In der Podiumsrunde betonten die Referierenden mehrmals die wichtige Rolle der Hochschulen bei der Umsetzung der Agenda 2030. Frau Dr. Amat Amoros, im Bundesministerium für wirtschaftliche Zusammenarbeit und Entwicklung tätig, hob die Verantwortung der Hochschulen für entwicklungspolitisches Engagement und die Schlüsselfunktion der Hochschulen als Akteure des Wandels, besonders hervor. Die internationale Vernetzung von Hochschulen mache Süd-Nord-Partnerschaften oft erst möglich. Über Projektförderung, wie etwa im Rahmen der ASA-Hochschulkooperation oder über den DAAD unterstützt der Bund die Hochschulen bei ihrem entwicklungspolitischen Engagement.
Nach Herr Dr. Wolf, vom baden-württembergischen Ministerium für Wissenschaft, Forschung, Kunst, berühren viele der globalen Nachhaltigkeitsziele auch die Zuständigkeiten der Länder, gerade in Bildungsfragen. Die Zusammenarbeit der Hochschulen mit Partnern in Entwicklungsländern sei nicht als einseitiger Lernprozess zu sehen: In vielen Wissenschaftsgebieten könnten die Hochschulen viel von den Forschern vor Ort lernen und dort einzigartige Forschungsmöglichkeiten finden. Im Anschluss berichtete Carla Herth vom Internationalen Zentrum für Ethik in den Wissenschaften der Universität Tübingen gemeinsam mit einem äthiopischen Stipendiaten des ASA-Global Projekt mit der Universität Addis Abeba über die positiven Ergebnisse ihres Projekts im Rahmen der ASA-Hochschulkooperation.

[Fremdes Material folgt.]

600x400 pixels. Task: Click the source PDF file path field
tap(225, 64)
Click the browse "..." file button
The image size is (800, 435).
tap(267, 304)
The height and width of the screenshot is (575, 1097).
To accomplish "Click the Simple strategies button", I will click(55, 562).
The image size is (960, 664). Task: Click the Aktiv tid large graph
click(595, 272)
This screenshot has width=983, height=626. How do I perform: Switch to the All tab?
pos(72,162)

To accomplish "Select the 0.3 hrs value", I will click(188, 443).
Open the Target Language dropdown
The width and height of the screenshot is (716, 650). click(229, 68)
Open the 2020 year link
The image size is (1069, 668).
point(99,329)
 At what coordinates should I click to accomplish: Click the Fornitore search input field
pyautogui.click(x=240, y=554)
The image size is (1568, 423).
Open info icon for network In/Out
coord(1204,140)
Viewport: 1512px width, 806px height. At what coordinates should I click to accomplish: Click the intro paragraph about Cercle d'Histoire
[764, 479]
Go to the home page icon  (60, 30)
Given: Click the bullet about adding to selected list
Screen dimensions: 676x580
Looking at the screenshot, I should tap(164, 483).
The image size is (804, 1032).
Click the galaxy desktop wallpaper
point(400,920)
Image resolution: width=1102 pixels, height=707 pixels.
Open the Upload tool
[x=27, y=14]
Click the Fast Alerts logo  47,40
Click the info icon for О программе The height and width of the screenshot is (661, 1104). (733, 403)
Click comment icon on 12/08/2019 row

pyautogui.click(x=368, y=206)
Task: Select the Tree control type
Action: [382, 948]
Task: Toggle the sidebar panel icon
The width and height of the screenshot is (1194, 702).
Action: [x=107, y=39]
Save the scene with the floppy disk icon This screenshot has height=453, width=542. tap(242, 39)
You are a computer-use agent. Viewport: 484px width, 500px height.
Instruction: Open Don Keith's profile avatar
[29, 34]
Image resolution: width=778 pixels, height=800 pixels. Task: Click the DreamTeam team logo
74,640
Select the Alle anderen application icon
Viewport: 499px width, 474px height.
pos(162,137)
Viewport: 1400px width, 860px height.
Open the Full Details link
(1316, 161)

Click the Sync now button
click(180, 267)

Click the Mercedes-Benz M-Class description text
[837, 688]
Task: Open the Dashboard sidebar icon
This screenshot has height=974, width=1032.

Moritz Haupt, Projektleiter der ASA-Hochschulkooperation, stellt in einer der rotierenden Fokusgruppen die Ausweitung des Programmformats global und die Teilnahmebedingungen der ASA-Hochschulkooperation vor. Es wurde großes Interesse an dem Format geäußert, in dem ein internationales Team aus Deutschland und dem jeweiligen Gastland im Globalen Süden zwei Projektphasen und mehrere ASA-Seminare, gemeinsam durchläuft. In der zweiten Fokusgruppe wurde das Thema entwicklungspolitische „Interessenvertretung“ von Hochschulen diskutiert. Mit einer Interessenvertretung könnten die Hochschulen ihre entwicklungspolitischen Belange besser gegenüber Bund und Land artikulieren, argumentierte Herr Dr. Grammer vom baden-württembergischen Staatsministerium. Der Vorschlag einen Hochschulvertreter in den Rat für Entwicklungszusammenarbeit zu entsenden, wurde gut aufgenommen.